A história que Norberto Morais projectou, facilmente poderia virar um livro cheio de lugares-comuns, mas a sua escrita é irrepreensível, impregnada de uma poesia muito difícil de igualar no panorama literário português. A opção por uma linguagem rebuscada que recupera palavras que há muito caíram em desuso, e uma história densa, camada debaixo de camada, tornam A Balada do Medo numa leitura lenta que, mesmo querendo contrariar, é impossível (ou pelo menos eu achei) porque exige tempo para absorver cada trecho e cada história. Mas apesar de denso, não se pode considerar uma leitura pesada, a densidade está mesmo na linguagem e na quantidade de camadas com que (re)constrói o trajecto da personagem principal

Não é um tipo de leitura que eu tenda a gostar muito, que se centra no enredo e com uma escrita muito “arrumadinha”, mas a verdade é que tudo neste livro me despertou uma empatia enorme pelo trabalho do autor, e uma das razões poderá mesmo ser esse recuperar da ruralidade e da linguagem dos antigos, com os seus dizeres, superstições e rituais. Sendo eu uma pessoa que sempre viveu no campo, é-me muito fácil identificar com esses ambientes e, enquanto lia tinha a sensação de ouvir a minha avó e os meus vizinhos falar.

Ainda com pouca projecção no nosso país, Norberto Morais, é um escritor incontornável para quem quer estar em dia com o que melhor se escreve por terras lusitanas.

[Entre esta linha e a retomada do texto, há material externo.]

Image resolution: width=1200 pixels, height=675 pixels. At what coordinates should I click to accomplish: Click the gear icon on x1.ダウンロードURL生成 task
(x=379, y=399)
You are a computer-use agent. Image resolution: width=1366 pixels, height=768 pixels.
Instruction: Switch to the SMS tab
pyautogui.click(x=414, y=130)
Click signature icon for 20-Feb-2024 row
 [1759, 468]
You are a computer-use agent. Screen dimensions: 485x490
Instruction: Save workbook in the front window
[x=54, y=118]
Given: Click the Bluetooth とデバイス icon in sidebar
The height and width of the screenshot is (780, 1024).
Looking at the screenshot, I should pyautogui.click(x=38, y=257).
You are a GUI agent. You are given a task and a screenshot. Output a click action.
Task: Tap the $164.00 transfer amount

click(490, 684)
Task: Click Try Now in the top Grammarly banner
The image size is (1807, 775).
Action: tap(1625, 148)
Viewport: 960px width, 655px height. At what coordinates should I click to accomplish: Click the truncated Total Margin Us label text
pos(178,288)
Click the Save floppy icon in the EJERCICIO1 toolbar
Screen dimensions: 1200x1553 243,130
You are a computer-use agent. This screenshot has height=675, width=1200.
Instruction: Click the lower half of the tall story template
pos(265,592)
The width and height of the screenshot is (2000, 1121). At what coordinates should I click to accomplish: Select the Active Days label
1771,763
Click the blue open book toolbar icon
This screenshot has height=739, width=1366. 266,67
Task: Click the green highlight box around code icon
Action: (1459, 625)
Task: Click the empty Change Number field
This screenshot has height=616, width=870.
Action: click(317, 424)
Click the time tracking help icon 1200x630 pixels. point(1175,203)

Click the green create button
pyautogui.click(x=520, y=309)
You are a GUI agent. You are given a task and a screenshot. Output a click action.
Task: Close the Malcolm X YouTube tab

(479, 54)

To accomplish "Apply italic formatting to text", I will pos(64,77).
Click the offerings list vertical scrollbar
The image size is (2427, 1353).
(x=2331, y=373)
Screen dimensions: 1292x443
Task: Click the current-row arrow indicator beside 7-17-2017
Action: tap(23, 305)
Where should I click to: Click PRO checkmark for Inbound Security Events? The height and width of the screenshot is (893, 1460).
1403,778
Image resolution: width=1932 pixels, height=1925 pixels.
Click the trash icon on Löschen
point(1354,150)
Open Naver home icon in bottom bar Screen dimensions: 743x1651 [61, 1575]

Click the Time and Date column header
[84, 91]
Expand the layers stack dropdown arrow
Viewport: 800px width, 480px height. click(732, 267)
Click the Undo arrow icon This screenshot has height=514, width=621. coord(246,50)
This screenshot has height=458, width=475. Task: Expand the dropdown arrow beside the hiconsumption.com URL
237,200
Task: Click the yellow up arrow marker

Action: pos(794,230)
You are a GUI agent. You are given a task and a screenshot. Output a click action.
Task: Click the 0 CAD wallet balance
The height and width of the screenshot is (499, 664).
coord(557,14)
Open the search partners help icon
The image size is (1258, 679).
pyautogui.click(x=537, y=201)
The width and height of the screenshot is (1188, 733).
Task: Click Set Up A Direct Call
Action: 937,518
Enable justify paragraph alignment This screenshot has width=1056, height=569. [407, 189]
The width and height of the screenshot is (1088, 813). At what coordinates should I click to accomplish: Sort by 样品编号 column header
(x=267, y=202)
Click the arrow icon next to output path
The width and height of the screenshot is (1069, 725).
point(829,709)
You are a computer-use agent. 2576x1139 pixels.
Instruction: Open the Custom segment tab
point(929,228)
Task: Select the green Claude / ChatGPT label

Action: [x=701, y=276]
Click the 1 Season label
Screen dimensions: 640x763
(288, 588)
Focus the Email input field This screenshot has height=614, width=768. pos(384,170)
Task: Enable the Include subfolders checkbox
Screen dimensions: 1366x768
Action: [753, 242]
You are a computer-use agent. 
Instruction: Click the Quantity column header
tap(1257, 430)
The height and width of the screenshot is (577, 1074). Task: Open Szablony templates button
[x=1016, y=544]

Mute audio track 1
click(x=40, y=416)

Deixo algumas passagens que demostram a linguagem e tipo de escrita do autor:

“Nesta coisa dos dentes, sabia-o, ou se arracava o mal pela raiz feito erva daninha ou é um crescer de oléstia até ao desespero dos nervos.”

“Para pouca sorte, melhor não ter nenhuma.”

“Jamais a serenidade com que um homem se deita lhe garante a paz do alvorar.”

“Era preferível encher a boca de papa de linhaça do que de palavras reveladoras.”

“E assim, dentro do sonho, ajustou a gravata ao pescoço. condenado, enforcando-se a si mesmo. Seria a primeira vez que um morto se trajava sozinho para ir a sepultar.”

“Rio que teima a direito jamais desaguará no mar”

“Porque a diferença entre glória e vanglória é coisa vã”

“Na vida mais vale cautela do que lamento.”